LISTSERV 16.5 - CODE4LIB Archives

I think there's a fundamental difference between MODS and DCTERMS that 
make this nearly impossible. I've sometimes described this as the 
difference between "metadata as record format" (MARC, oai_dc, MODS, etc) 
and "metadata as vocabulary" (DCTERMS, DCAM, & RDF Vocabs in general).

These aren't incompatible, but the semweb and dc communities haven't 
quite figured out how to define a record format from an unending 
collection of vocabulary elements. DC Application and Description Set 
Profiles and the W3C's Named Graphs are, IMO, steps in this direction.
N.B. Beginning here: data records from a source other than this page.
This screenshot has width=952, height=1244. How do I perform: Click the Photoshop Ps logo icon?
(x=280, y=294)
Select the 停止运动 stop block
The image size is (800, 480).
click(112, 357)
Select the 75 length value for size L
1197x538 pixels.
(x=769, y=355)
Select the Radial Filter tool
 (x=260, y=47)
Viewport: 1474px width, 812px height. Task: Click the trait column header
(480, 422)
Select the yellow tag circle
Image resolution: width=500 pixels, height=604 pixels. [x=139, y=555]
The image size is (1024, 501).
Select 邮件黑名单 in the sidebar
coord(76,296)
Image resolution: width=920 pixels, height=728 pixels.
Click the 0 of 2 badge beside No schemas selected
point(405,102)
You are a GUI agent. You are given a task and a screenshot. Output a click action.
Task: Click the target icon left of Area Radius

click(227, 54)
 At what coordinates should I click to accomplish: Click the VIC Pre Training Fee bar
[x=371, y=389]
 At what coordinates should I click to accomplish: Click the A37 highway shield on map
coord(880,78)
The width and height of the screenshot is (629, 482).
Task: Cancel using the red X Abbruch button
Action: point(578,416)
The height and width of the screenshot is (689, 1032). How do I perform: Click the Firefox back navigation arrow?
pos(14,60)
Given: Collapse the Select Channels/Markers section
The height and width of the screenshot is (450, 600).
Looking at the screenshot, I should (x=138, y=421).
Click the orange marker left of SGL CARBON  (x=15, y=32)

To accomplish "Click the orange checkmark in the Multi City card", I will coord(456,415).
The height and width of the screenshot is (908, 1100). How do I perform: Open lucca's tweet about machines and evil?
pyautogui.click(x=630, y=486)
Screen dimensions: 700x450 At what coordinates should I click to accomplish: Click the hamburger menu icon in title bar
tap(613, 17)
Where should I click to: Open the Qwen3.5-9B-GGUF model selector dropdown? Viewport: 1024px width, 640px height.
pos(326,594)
"Converting" MODS to DCTERMS doesn't make much sense in this context 
though. MARC/MODS are record formats, so their metadata comes in the 
form of complete sentences. The trouble is that the grammar for those 
sentences is either: free text people-grammar -or- derived from many 
different sources (code-lists, ISBD, MARC, AACR#, and now RDA). 
Translating this by taking the words and mapping them to a set of terms 
without thinking about the grammar gives results like running text 
through babblefish. It might be readable, to an extent, but it's 
certainly not round-trip-able and it may or may not make sense.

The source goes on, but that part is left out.